_Selection_.
Re: Audit logging to tables.

Sagar Mon, 04 Mar 2019 03:29:56 -0800

Hi Jonathan,

I couldn't find much literature on Virtual tables apart from this ticket:


https://issues.apache.org/jira/browse/CASSANDRA-7622

Any insights would be helpful.

Thanks!
Sagar.

On Sat, Mar 2, 2019 at 7:23 AM Jonathan Haddad <[email protected]> wrote:

> Instead of logging to tables, putting a virtual table around the audit /
> query logs might be an option. Same with the commit log for cdc
>
> On Fri, Mar 1, 2019 at 5:25 PM Sagar <[email protected]> wrote:
>
> > Thanks all for the pointers. Really insightful.
> >
> > Subroto I think that’s part of the enterprise version but yeah even I
> have
> > seen it. Again not sure of the performance implications.
> >
> > Sagar.
> >
> > On Sat, 2 Mar 2019 at 5:15 AM, Subroto Barua <[email protected]
> >
> > wrote:
> >
> > > Datastax version has an option to store audit info to
> dse_audit.audit_log
> > > table; I do not know the performance impact since I use the file option
> > >
> > > Subroto
> > >
> > > > On Mar 1, 2019, at 9:40 AM, Jeremiah D Jordan <
> > [email protected]>
> > > wrote:
> > > >
> > > > AFAIK the Full Query Logging binary format was already made more
> > general
> > > in order to support using that format for the audit logging.
> > > >
> > > > -Jeremiah
> > > >
> > > >> On Mar 1, 2019, at 11:38 AM, Joshua McKenzie <[email protected]>
> > > wrote:
> > > >>
> > > >> Is there a world in which a general purpose, side-channel file
> storage
> > > >> format for transient things like this (hints, batches, audit logs,
> > etc)

_Supplied information_.
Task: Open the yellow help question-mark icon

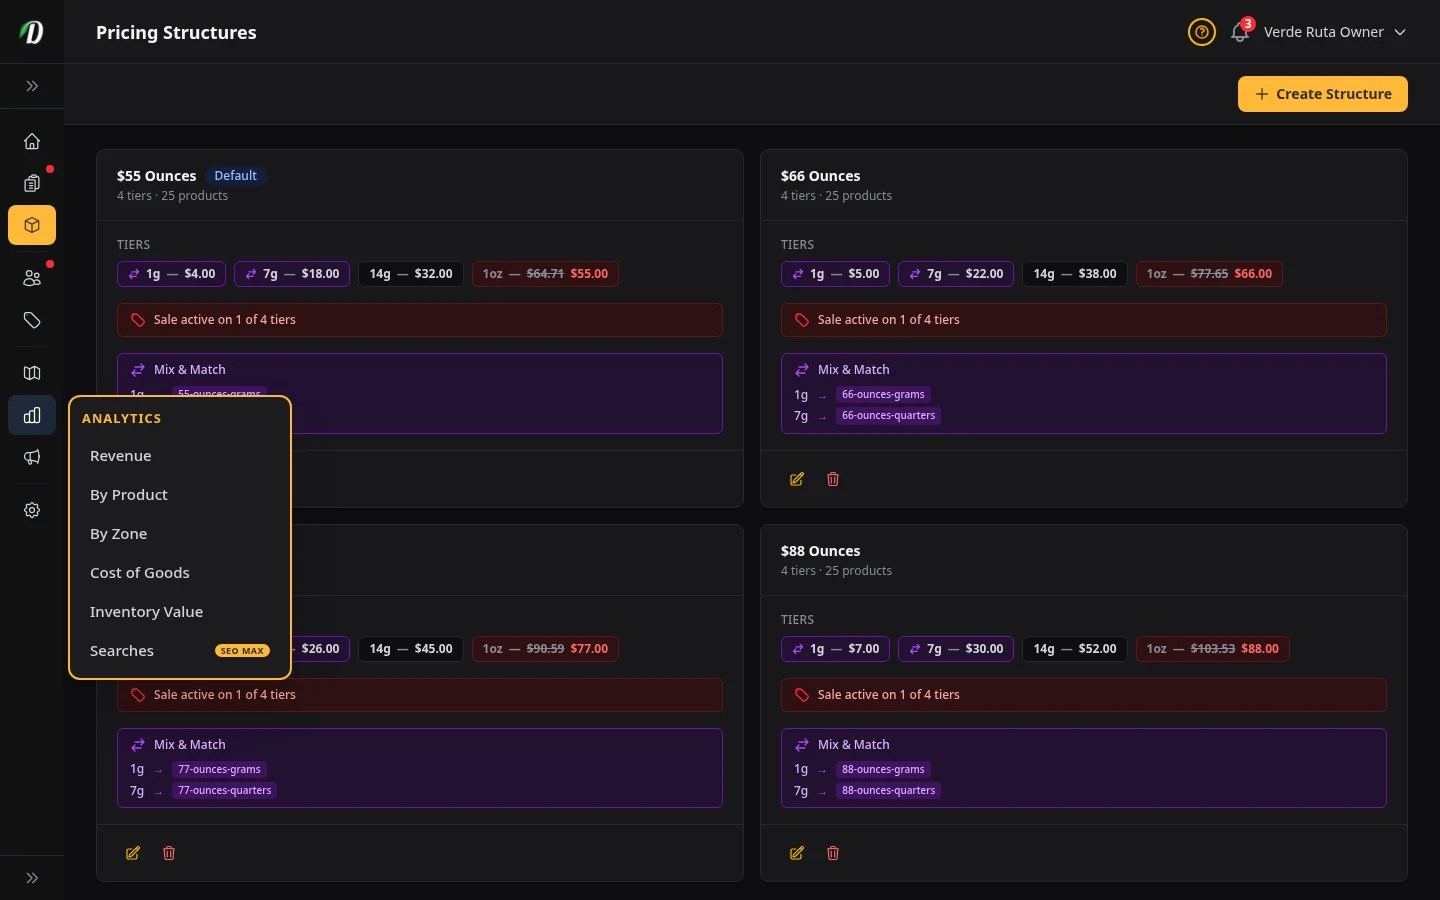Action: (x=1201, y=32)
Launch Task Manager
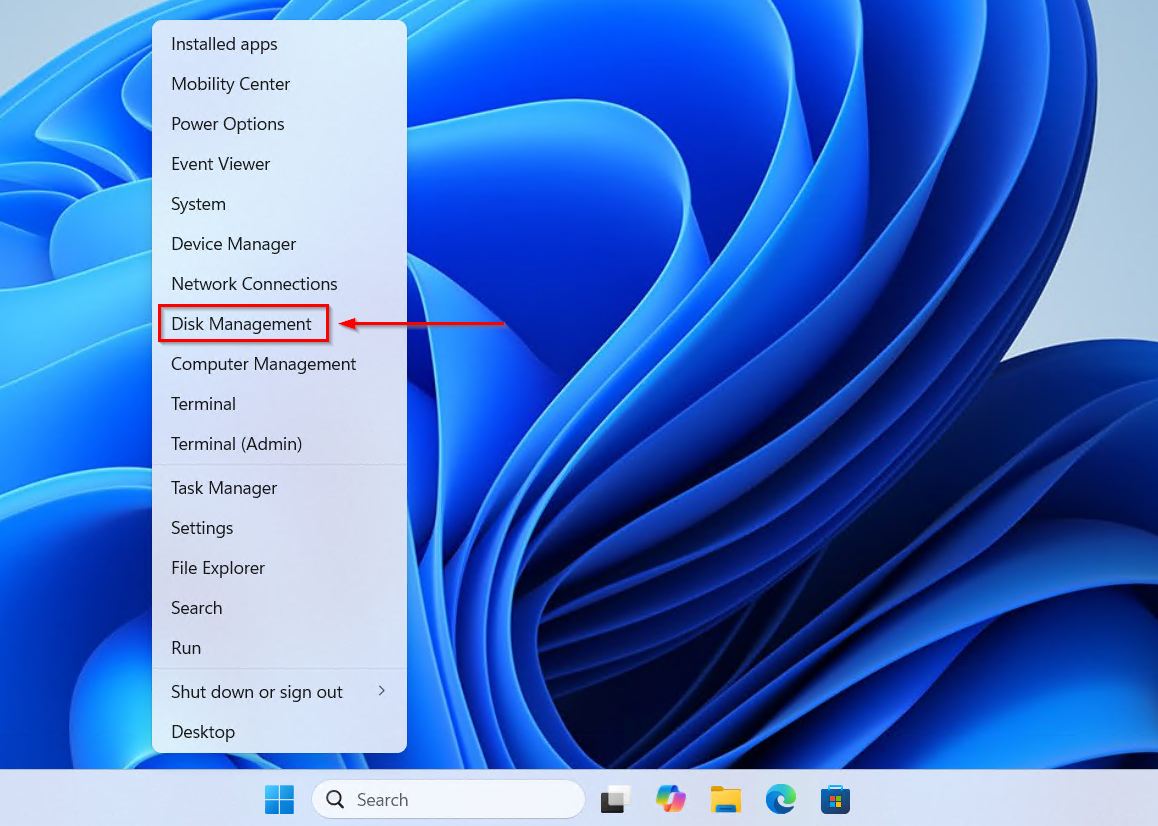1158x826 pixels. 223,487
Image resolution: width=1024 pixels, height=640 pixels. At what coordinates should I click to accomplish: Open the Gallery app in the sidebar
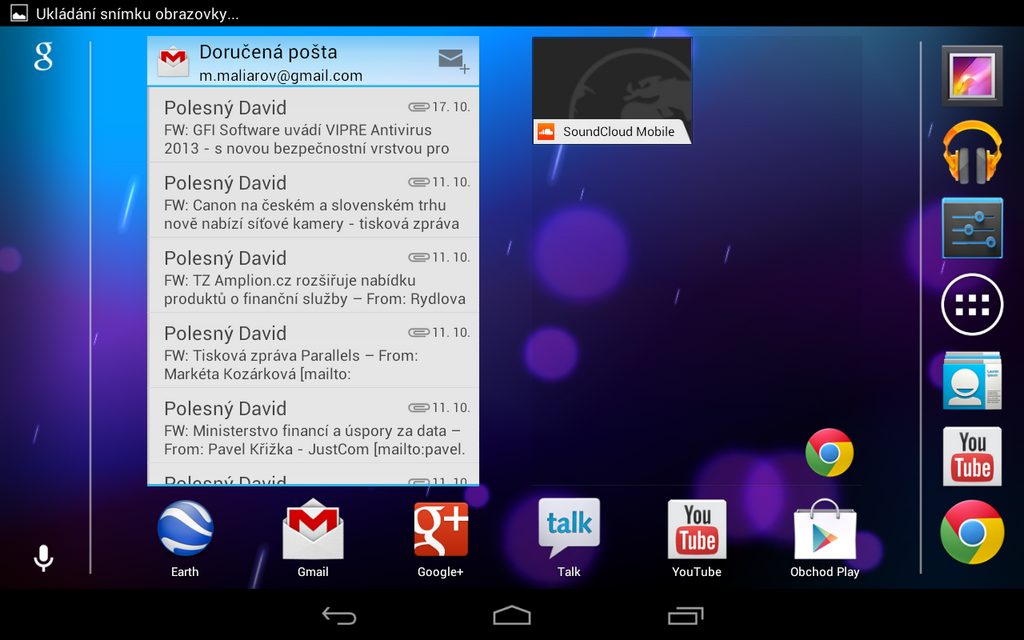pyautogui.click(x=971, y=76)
--
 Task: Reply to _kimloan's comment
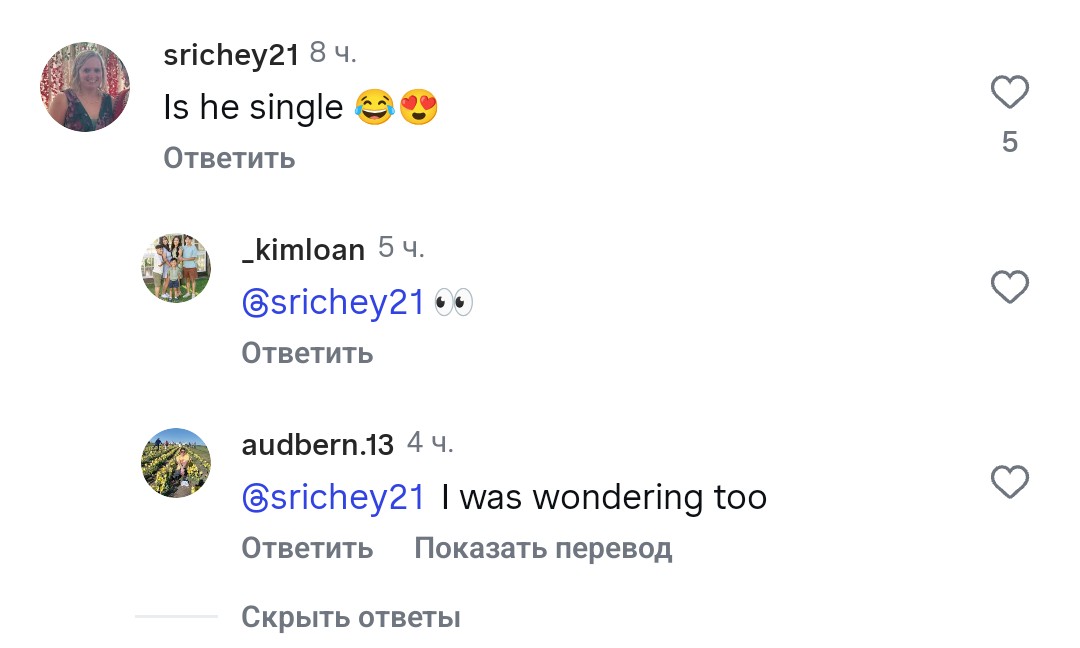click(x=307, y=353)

_Problem requirements_.
Write the next part of the mailing-list thread on audit logging to tables, picking up right after its last line.

_Output of the task_.
> > > >> could be useful as a first class citizen in the codebase? i.e. a
> world
> > > in
> > > >> which we refactored some of the hints-specific reader/writer code to
> > be
> > > >> used for things like this if/when they come up?
> > > >>
> > > >>> On Thu, Feb 28, 2019 at 12:04 PM Jonathan Haddad <
> [email protected]
> > > <mailto:[email protected]>> wrote:
> > > >>>
> > > >>> Agreed with Dinesh and Josh.  I would *never* put the audit log
> back
> > in
> > > >>> Cassandra.
> > > >>>
> > > >>> This is extendable, Sagar, so you're free to do as you want, but
> I'm
> > > very
> > > >>> opposed to putting a ticking time bomb in Cassandra proper.
> > > >>>
> > > >>> Jon
> > > >>>
> > > >>>
> > > >>> On Thu, Feb 28, 2019 at 8:38 AM Dinesh Joshi
> > > <[email protected]>
> > > >>> wrote:
> > > >>>
> > > >>>> I strongly echo Josh’s sentiment. Imagine losing audit entries
> > > because C*
> > > >>>> is overloaded? It’s fine if you don’t care about losing audit
> > entries.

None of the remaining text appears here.